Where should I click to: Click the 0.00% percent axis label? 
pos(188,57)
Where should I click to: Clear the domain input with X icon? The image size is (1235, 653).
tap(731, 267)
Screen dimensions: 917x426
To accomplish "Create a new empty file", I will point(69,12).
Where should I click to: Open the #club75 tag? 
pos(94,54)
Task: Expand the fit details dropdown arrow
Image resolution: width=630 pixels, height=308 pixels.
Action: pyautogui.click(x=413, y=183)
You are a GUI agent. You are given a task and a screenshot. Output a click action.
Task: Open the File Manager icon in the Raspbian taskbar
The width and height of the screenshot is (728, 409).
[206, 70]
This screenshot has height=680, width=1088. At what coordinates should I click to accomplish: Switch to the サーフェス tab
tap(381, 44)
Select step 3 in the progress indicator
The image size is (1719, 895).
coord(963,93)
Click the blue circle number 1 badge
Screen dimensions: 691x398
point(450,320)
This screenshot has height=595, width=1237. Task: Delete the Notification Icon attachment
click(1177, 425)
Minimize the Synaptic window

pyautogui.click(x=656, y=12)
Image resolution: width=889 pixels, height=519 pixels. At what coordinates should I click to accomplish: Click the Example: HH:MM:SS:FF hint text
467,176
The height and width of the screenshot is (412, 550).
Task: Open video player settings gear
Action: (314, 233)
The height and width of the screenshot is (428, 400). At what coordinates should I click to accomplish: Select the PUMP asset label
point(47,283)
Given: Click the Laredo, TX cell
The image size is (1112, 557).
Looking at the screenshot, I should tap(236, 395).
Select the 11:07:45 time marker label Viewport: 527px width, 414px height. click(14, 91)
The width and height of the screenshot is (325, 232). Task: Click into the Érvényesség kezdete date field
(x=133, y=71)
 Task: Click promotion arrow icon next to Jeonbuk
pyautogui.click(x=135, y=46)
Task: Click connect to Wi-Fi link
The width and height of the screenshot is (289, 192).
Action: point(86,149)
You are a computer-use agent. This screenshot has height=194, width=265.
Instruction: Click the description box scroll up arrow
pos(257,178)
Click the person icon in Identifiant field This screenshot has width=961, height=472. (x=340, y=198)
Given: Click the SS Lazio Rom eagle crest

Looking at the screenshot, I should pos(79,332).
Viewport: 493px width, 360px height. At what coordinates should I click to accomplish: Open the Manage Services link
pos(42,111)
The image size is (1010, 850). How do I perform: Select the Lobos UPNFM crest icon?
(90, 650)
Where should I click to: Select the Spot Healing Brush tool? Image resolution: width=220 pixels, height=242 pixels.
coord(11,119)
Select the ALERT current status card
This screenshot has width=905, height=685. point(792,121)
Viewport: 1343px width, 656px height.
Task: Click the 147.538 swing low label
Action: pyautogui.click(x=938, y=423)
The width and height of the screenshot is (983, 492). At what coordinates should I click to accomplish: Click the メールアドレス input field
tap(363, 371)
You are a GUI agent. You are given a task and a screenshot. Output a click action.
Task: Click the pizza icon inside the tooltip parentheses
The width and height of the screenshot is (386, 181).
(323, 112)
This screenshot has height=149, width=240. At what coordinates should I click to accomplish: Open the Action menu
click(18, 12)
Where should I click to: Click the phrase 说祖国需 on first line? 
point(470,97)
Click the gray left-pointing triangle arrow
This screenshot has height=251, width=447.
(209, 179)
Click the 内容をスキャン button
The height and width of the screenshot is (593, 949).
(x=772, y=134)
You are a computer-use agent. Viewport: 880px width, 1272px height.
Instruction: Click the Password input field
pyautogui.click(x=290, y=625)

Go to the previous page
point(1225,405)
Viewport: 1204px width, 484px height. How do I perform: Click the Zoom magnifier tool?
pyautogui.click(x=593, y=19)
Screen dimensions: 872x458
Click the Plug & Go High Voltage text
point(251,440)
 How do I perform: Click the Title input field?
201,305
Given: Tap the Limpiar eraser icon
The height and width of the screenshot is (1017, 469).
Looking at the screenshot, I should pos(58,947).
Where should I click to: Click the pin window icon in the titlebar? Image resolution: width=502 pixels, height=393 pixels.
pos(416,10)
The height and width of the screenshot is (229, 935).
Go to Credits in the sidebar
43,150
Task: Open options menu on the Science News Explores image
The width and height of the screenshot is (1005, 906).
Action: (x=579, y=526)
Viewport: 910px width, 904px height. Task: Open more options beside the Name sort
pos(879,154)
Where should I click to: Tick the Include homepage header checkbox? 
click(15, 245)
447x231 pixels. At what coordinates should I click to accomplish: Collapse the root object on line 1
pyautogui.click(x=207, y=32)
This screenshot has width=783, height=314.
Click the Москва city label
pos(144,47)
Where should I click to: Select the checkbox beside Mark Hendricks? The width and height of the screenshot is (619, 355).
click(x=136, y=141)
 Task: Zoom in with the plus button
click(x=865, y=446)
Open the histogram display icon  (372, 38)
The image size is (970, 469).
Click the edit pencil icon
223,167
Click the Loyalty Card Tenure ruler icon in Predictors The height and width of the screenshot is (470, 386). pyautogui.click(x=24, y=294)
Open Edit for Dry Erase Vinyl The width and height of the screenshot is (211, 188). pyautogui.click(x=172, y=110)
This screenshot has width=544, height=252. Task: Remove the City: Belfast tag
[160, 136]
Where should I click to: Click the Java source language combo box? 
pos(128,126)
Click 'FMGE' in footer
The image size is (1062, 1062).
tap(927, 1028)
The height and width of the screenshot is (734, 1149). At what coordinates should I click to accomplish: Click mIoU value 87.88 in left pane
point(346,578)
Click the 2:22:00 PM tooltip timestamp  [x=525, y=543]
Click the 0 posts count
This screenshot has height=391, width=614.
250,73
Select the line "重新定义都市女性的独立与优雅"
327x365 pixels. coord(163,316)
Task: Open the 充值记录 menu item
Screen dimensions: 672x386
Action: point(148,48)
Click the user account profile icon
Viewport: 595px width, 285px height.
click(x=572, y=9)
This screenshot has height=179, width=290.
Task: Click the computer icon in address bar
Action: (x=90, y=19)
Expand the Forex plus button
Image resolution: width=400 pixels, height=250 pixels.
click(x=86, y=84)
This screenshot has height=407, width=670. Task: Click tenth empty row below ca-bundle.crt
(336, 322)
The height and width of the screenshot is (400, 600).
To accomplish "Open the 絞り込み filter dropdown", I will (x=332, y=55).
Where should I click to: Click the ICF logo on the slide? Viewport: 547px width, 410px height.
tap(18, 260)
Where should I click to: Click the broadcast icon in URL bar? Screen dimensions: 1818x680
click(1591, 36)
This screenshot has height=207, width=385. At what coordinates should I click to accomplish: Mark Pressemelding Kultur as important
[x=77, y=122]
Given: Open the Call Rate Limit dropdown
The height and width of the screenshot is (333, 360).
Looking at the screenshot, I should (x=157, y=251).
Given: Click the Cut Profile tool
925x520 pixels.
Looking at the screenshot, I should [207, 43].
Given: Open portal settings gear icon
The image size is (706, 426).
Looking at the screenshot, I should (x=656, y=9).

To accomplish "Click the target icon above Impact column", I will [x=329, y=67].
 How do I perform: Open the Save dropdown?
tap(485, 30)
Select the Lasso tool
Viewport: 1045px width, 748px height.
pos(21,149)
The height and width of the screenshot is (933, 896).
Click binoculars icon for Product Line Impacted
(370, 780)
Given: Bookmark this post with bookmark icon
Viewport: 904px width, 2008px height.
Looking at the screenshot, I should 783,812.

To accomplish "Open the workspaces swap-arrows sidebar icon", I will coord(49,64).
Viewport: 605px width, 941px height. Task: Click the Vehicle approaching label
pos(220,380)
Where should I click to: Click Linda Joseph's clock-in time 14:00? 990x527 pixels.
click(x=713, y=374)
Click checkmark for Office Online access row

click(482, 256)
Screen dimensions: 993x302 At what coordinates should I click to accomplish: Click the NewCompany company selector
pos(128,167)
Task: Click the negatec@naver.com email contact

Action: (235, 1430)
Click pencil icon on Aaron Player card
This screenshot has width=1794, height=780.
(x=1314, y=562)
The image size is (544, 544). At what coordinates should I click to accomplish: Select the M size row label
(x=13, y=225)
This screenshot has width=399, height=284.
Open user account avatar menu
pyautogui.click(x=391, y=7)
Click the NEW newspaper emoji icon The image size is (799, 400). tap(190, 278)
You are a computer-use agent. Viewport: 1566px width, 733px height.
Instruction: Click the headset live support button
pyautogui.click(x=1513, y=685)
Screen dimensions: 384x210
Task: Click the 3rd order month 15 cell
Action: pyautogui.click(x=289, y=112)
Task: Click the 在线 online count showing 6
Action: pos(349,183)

┄┄┄┄┄┄

● Exercise description
Among the lines above, find those with the word "will" and list them.

● Output below
To accomplish "Create a new empty file", I will point(69,12).
To accomplish "Open the 絞り込み filter dropdown", I will (x=332, y=55).
To accomplish "Click the target icon above Impact column", I will [x=329, y=67].
To accomplish "Open the workspaces swap-arrows sidebar icon", I will coord(49,64).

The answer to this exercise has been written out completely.